[LLParser] Support identifiers like `nan` and `pinf` for special FP values #102790

mshockwave · 2024-08-11T05:22:20Z

Instead of hexadecimal values, users can now write:

nan for positive quiet NaN with zero payload
qnan(payload) for positive quiet NaN with custom payload
snan(payload) for positive signaling NaN with (non-zero) custom payload
pinf for positive infinity
ninf for negative infinity

Right now only the parser support these new directives, while still printing the hexadecimal values.
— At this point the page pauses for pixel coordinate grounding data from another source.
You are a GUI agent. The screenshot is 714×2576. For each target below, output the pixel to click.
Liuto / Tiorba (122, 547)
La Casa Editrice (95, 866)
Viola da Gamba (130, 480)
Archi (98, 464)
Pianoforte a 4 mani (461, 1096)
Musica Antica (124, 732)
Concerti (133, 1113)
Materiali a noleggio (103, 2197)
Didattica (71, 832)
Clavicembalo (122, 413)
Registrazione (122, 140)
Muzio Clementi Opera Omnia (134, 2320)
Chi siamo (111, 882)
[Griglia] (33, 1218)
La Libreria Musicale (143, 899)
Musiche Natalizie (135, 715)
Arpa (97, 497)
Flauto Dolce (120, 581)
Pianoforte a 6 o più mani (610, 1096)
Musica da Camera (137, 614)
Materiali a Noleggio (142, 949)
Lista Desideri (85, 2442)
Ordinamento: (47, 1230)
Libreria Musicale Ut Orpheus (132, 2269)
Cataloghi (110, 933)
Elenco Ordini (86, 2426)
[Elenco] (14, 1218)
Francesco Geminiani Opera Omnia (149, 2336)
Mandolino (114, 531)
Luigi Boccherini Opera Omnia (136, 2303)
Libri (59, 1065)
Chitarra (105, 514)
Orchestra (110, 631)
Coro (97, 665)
The AsmWriter support for printing some of them will be in a follow-up patch.

Users can now write `qnan`, `snan`, `pinf`, and `ninf` for certain special floating point constants, instead of the hexidecimal values.

llvmbot · 2024-08-11T05:22:54Z

@llvm/pr-subscribers-llvm-ir

Author: Min-Yih Hsu (mshockwave)

Changes

Users can now write qnan, snan, pinf, and ninf for certain special floating point constants, instead of their hexadecimal values.

Full diff: https://github.com/llvm/llvm-project/pull/102790.diff

3 Files Affected:

(modified) llvm/docs/LangRef.rst (+25-11)
(modified) llvm/lib/AsmParser/LLParser.cpp (+15)
(modified) llvm/unittests/AsmParser/AsmParserTest.cpp (+40)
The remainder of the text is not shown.